Cornwall 1999, Laura stumbles upon a purse at an Eclipse Festival; however her endeavour to find the owner is just the beginning of the sinister events which follow. Laura locks eyes with a woman who is being sexually assaulted by a man, she is sure of it –  the expression on the man’s (Jamie’s) face, his snarl and his narrowed eyes, the woman, motionless and unable to speak. Laura ignores Jamie’s pleas of the act being consensual and calls the police, triggering a series of sinister events that no one could have ever imagined.

The chapters in He Said She Said alternate between London 2015 and Cornwall 1999, and also between the characters of Kit and Laura. This can get a little confusing at times but I found that this was integral to the layering of the story, to make you feel torn and confused with the versions of events, and more importantly, who is telling the truth? One thing I really loved about He Said She Said was the focus on eclipses, everything from the chapter headings, to the book being split into parts titled by the stages of an eclipse – which illustrate the progression of the story and the build up towards something big.

The subject at the heart of this story means it’s not always a comfortable read, particularly the courtroom scenes. The issue of consent is centre forward in this tale, with Jamie’s defence implying that if Beth herself did not explicitly say she had been raped, then it was concocted up by Laura’s imagination. Kelly’s attention to detail allows us to see how the assaults affect goes way beyond Beth and Jamie, but also what impact it has on everyone else and how events can be spun and words can be twisted.

In addition to attention to detail, Kelly writes beautifully about the relationship between Kit and Laura. A particular favourite quote of mine is from Beth to Laura “He’d told me the night before what eclipses meant to him, and how it was still and effort for him to take his eyes off you to look at the sky”. I found their relationship to be undoubtedly love and the acceptance that things do not always remain the same after years together. I really liked both of these characters, the love they had for one another, the way Laura shared in Kit’s eclipse chasing passion, there is something extraordinary about them.

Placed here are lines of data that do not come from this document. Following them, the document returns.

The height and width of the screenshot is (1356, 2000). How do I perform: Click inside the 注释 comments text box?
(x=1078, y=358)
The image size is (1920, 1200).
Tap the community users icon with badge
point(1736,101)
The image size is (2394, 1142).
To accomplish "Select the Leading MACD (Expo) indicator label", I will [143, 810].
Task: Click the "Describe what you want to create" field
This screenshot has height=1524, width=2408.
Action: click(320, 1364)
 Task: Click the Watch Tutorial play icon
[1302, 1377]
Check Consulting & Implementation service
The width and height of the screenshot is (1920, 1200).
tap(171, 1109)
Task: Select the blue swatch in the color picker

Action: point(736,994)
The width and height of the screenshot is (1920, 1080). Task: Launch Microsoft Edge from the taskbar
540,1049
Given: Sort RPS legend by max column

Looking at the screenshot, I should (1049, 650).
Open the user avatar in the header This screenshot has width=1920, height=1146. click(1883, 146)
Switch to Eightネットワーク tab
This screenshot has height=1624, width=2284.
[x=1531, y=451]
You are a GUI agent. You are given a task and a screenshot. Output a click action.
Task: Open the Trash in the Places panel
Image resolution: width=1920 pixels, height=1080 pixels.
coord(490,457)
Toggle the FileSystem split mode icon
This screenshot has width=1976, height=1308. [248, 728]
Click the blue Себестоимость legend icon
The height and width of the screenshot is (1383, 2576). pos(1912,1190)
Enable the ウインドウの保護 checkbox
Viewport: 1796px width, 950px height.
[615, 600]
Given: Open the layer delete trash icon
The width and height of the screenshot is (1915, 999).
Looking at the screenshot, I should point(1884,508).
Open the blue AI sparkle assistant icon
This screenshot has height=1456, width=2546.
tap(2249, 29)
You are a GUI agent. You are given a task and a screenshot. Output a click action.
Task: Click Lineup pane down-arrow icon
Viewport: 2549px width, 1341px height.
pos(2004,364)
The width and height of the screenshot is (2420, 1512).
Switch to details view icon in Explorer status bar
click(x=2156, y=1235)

This is a dark tale which will make you uncomfortable but unable to keep yourself from turning the page. Kelly has cleverly intertwined a sensitive and gut wrenching topic throughout a gripping thriller plot, which I imagine was no easy feat, but it reads  as if done with such ease in He Said She Said. The paranoia lurking within the pages will creep into you as you become suspicious of everyone, and as the truth is purely based on perception it becomes subjective. The only problem is most of the characters do not want to tell the truth at all. Truth means judgement and destruction for some, as do lies to another.

I cannot recommend this book enough; it is definitely going in my top favourite books! It stayed with me for days afterwards, and I had that lost feeling where you’ve finished something brilliant only to not know what to do with yourself. By the end I had to know what was real and what wasn’t, and the outcome left me shocked. Not for one second throughout He Said She Said did I anticipate what was to come. The plot is extremely clever, and the characters are well rounded and thought out. My view changed so much throughout, especially on Beth, my heart ached for her most of the time, and at other times I disliked her. Kelly really knows her craft and shows that perception and someone else’s words could be much further from the truth than we realise.